WORK ORDER: Would you please copy the part of the material below that opens with the line containing "فلسطین (33, 887)" and closes with the line containing "سقوط بالگرد نظامی"? Copy it exactly, and only it.

RECORD SET:
== Segment start ==

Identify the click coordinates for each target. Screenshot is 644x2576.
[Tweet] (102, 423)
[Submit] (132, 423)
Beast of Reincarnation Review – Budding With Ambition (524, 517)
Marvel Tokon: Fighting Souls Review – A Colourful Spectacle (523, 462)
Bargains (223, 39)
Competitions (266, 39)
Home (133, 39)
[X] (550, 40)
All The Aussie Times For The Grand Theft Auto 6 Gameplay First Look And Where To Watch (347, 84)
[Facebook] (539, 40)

== Segment end ==
== Segment start ==

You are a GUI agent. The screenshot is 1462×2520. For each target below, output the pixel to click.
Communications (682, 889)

== Segment end ==
== Segment start ==

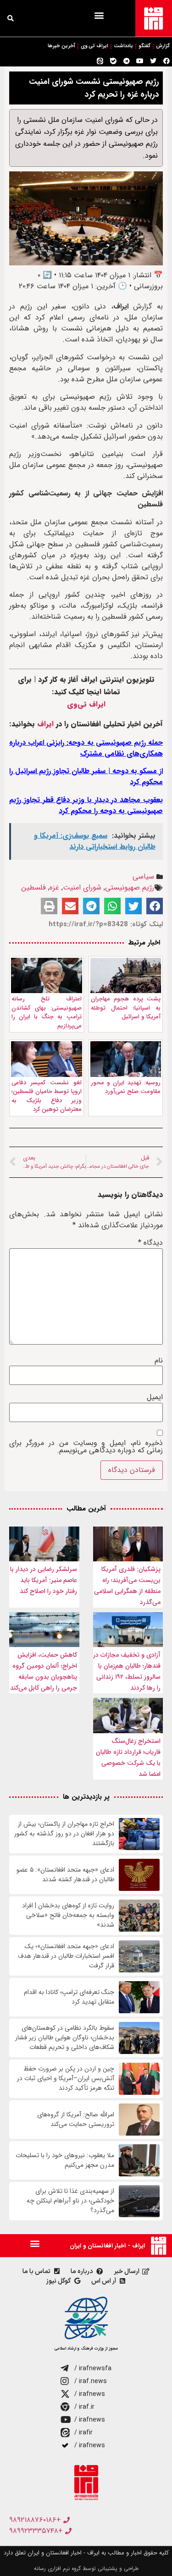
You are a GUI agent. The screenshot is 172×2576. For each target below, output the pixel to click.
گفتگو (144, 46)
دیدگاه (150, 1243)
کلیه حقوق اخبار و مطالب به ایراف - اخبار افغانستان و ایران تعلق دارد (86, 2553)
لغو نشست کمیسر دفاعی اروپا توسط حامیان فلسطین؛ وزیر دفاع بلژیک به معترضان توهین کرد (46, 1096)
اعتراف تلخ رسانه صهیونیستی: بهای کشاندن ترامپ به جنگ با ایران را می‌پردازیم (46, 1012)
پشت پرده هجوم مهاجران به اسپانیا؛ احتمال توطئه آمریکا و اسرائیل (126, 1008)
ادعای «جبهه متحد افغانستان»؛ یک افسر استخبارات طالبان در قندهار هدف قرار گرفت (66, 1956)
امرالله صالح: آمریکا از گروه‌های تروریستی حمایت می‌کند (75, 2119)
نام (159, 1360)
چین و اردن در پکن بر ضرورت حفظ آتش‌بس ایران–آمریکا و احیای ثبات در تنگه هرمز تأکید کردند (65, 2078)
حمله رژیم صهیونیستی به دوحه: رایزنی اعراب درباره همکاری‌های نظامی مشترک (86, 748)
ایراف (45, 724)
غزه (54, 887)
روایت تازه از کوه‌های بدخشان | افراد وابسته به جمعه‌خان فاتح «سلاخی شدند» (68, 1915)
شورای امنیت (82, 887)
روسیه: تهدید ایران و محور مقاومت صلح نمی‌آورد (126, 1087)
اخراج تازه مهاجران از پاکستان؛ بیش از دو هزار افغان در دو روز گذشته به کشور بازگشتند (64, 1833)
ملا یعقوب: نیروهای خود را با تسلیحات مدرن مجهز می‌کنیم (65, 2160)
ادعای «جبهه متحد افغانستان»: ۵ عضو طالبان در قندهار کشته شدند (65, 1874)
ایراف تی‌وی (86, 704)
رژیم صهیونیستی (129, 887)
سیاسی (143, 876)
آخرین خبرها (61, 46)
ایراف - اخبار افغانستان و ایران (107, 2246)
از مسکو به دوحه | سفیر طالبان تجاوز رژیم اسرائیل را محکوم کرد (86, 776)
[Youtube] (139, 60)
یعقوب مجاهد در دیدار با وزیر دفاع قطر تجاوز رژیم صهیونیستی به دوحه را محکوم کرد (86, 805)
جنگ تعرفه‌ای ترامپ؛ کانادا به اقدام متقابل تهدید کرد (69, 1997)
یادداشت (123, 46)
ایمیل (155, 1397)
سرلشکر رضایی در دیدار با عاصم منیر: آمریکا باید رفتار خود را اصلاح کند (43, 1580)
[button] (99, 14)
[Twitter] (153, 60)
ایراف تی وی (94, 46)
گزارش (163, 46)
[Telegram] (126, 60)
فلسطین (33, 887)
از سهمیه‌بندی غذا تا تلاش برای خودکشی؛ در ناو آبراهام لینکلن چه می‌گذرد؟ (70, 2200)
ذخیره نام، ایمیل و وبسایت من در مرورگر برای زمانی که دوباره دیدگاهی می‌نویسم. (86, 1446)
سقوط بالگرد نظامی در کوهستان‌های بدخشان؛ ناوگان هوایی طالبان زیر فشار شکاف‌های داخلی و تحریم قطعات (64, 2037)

== Segment end ==

TASK SOLUTION:
فلسطین (33, 887)
از سهمیه‌بندی غذا تا تلاش برای خودکشی؛ در ناو آبراهام لینکلن چه می‌گذرد؟ (70, 2200)
ذخیره نام، ایمیل و وبسایت من در مرورگر برای زمانی که دوباره دیدگاهی می‌نویسم. (86, 1446)
سقوط بالگرد نظامی در کوهستان‌های بدخشان؛ ناوگان هوایی طالبان زیر فشار شکاف‌های داخلی و تحریم قطعات (64, 2037)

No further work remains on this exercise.